Please rewrite these rows, switching every "Instruction" to "Goal" and leaving all other text unchanged.

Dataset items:
• • • • •
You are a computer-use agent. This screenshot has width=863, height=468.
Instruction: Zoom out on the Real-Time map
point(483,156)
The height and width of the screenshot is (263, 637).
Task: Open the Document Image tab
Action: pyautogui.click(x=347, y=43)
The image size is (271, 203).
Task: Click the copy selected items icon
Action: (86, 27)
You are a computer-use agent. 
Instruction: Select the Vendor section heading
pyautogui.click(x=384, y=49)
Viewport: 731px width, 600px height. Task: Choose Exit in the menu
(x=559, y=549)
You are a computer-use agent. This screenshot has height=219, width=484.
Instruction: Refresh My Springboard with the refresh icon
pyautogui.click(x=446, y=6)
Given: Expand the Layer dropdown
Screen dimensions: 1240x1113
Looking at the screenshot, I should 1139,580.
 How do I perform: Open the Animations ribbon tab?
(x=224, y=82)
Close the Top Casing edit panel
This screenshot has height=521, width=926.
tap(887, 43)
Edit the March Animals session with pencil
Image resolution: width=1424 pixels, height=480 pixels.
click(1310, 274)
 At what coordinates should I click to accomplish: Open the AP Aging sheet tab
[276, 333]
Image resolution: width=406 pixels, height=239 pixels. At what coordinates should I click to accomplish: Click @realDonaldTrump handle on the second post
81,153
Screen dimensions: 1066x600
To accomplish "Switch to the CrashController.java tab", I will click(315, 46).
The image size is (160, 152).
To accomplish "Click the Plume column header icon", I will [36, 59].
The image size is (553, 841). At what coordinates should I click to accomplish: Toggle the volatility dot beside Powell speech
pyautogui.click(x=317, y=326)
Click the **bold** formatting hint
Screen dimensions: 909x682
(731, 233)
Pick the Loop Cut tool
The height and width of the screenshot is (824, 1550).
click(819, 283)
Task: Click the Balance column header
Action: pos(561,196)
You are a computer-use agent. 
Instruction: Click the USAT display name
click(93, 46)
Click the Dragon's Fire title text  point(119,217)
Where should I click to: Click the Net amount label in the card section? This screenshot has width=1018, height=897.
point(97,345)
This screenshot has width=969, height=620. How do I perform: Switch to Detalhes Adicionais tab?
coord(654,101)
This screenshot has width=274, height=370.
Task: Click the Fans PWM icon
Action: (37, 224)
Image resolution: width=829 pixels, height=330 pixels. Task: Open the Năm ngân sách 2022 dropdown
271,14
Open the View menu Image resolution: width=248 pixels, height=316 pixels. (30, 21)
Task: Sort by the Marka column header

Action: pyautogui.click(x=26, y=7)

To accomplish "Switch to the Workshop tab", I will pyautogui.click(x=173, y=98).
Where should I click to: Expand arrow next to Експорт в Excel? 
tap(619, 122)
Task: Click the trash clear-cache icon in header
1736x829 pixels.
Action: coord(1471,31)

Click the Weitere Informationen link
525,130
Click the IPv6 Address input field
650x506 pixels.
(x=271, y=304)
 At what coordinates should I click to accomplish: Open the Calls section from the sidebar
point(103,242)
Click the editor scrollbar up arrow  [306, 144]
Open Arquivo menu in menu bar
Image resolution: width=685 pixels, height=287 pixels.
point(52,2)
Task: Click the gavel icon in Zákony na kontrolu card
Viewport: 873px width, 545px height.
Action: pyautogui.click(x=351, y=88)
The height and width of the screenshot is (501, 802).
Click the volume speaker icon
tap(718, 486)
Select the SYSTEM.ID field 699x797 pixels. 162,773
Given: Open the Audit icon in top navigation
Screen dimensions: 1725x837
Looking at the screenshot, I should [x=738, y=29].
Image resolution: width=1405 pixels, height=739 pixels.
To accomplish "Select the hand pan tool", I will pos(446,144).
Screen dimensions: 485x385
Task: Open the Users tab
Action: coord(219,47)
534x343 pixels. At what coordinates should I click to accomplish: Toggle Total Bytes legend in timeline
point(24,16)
• • • • •
Result –
You are a computer-use agent. This screenshot has width=863, height=468.
Goal: Zoom out on the Real-Time map
point(483,156)
The height and width of the screenshot is (263, 637).
Task: Open the Document Image tab
Action: pyautogui.click(x=347, y=43)
The image size is (271, 203).
Task: Click the copy selected items icon
Action: (86, 27)
You are a computer-use agent. 
Goal: Select the Vendor section heading
pyautogui.click(x=384, y=49)
Viewport: 731px width, 600px height. Task: Choose Exit in the menu
(x=559, y=549)
You are a computer-use agent. This screenshot has height=219, width=484.
Goal: Refresh My Springboard with the refresh icon
pyautogui.click(x=446, y=6)
Given: Expand the Layer dropdown
Screen dimensions: 1240x1113
Looking at the screenshot, I should 1139,580.
 How do I perform: Open the Animations ribbon tab?
(x=224, y=82)
Close the Top Casing edit panel
This screenshot has height=521, width=926.
tap(887, 43)
Edit the March Animals session with pencil
Image resolution: width=1424 pixels, height=480 pixels.
click(1310, 274)
 At what coordinates should I click to accomplish: Open the AP Aging sheet tab
[276, 333]
Image resolution: width=406 pixels, height=239 pixels. At what coordinates should I click to accomplish: Click @realDonaldTrump handle on the second post
81,153
Screen dimensions: 1066x600
To accomplish "Switch to the CrashController.java tab", I will click(315, 46).
The image size is (160, 152).
To accomplish "Click the Plume column header icon", I will [36, 59].
The image size is (553, 841). At what coordinates should I click to accomplish: Toggle the volatility dot beside Powell speech
pyautogui.click(x=317, y=326)
Click the **bold** formatting hint
Screen dimensions: 909x682
(731, 233)
Pick the Loop Cut tool
The height and width of the screenshot is (824, 1550).
click(819, 283)
Task: Click the Balance column header
Action: pos(561,196)
You are a computer-use agent. 
Goal: Click the USAT display name
click(93, 46)
Click the Dragon's Fire title text  point(119,217)
Where should I click to: Click the Net amount label in the card section? This screenshot has width=1018, height=897.
point(97,345)
This screenshot has width=969, height=620. How do I perform: Switch to Detalhes Adicionais tab?
coord(654,101)
This screenshot has width=274, height=370.
Task: Click the Fans PWM icon
Action: (37, 224)
Image resolution: width=829 pixels, height=330 pixels. Task: Open the Năm ngân sách 2022 dropdown
271,14
Open the View menu Image resolution: width=248 pixels, height=316 pixels. (30, 21)
Task: Sort by the Marka column header

Action: pyautogui.click(x=26, y=7)

To accomplish "Switch to the Workshop tab", I will pyautogui.click(x=173, y=98).
Where should I click to: Expand arrow next to Експорт в Excel? 
tap(619, 122)
Task: Click the trash clear-cache icon in header
1736x829 pixels.
Action: coord(1471,31)

Click the Weitere Informationen link
525,130
Click the IPv6 Address input field
650x506 pixels.
(x=271, y=304)
 At what coordinates should I click to accomplish: Open the Calls section from the sidebar
point(103,242)
Click the editor scrollbar up arrow  [306, 144]
Open Arquivo menu in menu bar
Image resolution: width=685 pixels, height=287 pixels.
point(52,2)
Task: Click the gavel icon in Zákony na kontrolu card
Viewport: 873px width, 545px height.
Action: pyautogui.click(x=351, y=88)
The height and width of the screenshot is (501, 802).
Click the volume speaker icon
tap(718, 486)
Select the SYSTEM.ID field 699x797 pixels. 162,773
Given: Open the Audit icon in top navigation
Screen dimensions: 1725x837
Looking at the screenshot, I should [x=738, y=29].
Image resolution: width=1405 pixels, height=739 pixels.
To accomplish "Select the hand pan tool", I will pos(446,144).
Screen dimensions: 485x385
Task: Open the Users tab
Action: coord(219,47)
534x343 pixels. At what coordinates should I click to accomplish: Toggle Total Bytes legend in timeline
point(24,16)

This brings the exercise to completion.